I now got to see the step skipped after trying multiple times and going back and forward...

The only thing that made it work, was switching branches on Jetpack Beta from this branch to Bleeding Edge and back. After that, clicking the Setup Jetpack button I got to skip the authorize screen...
Then, disconnected again, clicked the banner button again (with this PR's changes) and got presented with the authorize screen. So looks like the feature is working randomly.

[sirreal]

It seems that this is the problem.

Thanks @roccotripaldi !

[sirreal]

I spent some time tracking down why this only happens before connection has been attempted.

Here's the short version:

The connection banner naïvely adds a query arg to the build_connection_url:

jetpack/class.jetpack-connection-banner.php

Lines 82 to 87 in b33be10

	$url = Jetpack::init()->build_connect_url(
	true,
	false,
	sprintf( 'banner-%s-slide-%s-%s', $jp_version_banner_added, $slide_num, $current_screen->base )
	);
	return add_query_arg( 'already_authorized', 'true', $url );

The URL may be WP Admin, which is required to get a client_id before going through the connection, but if the client_id is already known it will directly point to jetpack.wordpress.com:

jetpack/class.jetpack.php

Lines 4428 to 4432 in b33be10

	function build_connect_url( $raw = false, $redirect = false, $from = false, $register = false ) {
	$site_id = Jetpack_Options::get_option( 'id' );
	$token = Jetpack_Options::get_option( 'blog_token' );
	if ( $register || ! $token || ! $site_id ) {

That's why you must hit the endpoint at WP Admin once before this bug manifests.

The WP Admin endpoint silently discards unknown params and rebuilds the connection URL for redirection. Ideally this param would be part of build_connect_url.

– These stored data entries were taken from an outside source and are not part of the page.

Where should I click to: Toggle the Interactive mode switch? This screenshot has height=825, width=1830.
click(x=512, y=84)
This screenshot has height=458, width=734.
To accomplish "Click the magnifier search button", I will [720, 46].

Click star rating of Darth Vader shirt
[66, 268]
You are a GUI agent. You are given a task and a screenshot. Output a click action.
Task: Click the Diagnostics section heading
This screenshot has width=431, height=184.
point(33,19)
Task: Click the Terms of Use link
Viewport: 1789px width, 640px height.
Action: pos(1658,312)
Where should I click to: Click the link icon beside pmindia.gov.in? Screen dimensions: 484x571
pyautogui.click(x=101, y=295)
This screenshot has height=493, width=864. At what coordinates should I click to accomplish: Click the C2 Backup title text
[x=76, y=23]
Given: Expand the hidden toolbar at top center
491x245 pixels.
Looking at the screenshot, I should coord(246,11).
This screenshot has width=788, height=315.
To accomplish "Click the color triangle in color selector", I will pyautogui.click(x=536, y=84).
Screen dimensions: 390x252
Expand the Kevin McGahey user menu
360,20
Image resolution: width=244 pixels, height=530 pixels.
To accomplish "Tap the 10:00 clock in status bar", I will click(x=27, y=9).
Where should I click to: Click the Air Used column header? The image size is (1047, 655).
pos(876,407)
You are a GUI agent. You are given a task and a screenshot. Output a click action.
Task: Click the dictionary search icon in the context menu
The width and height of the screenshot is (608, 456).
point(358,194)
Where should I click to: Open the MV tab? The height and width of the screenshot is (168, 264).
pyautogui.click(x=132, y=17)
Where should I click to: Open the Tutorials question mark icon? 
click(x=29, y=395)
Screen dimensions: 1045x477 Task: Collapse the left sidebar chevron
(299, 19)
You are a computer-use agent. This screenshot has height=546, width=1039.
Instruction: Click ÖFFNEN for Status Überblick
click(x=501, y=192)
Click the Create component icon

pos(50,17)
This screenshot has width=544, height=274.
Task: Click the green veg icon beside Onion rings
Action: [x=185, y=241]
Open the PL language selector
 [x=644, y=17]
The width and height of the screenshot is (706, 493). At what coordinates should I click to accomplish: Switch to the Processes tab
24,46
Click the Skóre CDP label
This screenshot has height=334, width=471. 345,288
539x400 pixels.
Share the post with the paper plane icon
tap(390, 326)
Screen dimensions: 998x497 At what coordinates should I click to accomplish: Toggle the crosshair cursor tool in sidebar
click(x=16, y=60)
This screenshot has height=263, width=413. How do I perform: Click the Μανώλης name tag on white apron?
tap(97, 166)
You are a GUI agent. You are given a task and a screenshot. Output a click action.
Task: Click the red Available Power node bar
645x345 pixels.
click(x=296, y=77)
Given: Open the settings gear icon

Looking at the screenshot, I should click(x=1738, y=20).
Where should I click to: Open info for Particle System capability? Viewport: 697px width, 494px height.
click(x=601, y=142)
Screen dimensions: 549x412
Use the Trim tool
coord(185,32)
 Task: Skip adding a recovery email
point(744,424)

I've pushed a commit to maintain the param through the WP Admin redirection (d8e7a6c)

See p1519119812000072-slack-luna

[sirreal]

I've tested and this works well, on first (WP Admin) and subsequent (jetpack.wordpress.com) auths.

I do think that the logic should be moved into build_connect_url.

[oskosk]

I do think that the logic should be moved into build_connect_url.

@tyxla what do you think about it? Something similar happened with the onboarding param, but in this case it was problematic when the logic was inside build_connect_url() and we ended up pulling it out.

[tyxla]

Tests well 👍 thank you!

[tyxla]

@oskosk it was problematic because we were adding some extra parameters every time the user has an onboarding token. That's not the case here, so it looks safe from that point of view 👍

I'd only be hesitant to introduce it to build_connect_url just because it's used in so many places, and we'd need to test a lot more cases before making sure it doesn't break anything else.

So, if we decide to move it to build_connect_url, let's make sure to test all places where it's called thoroughly and in an organized manner.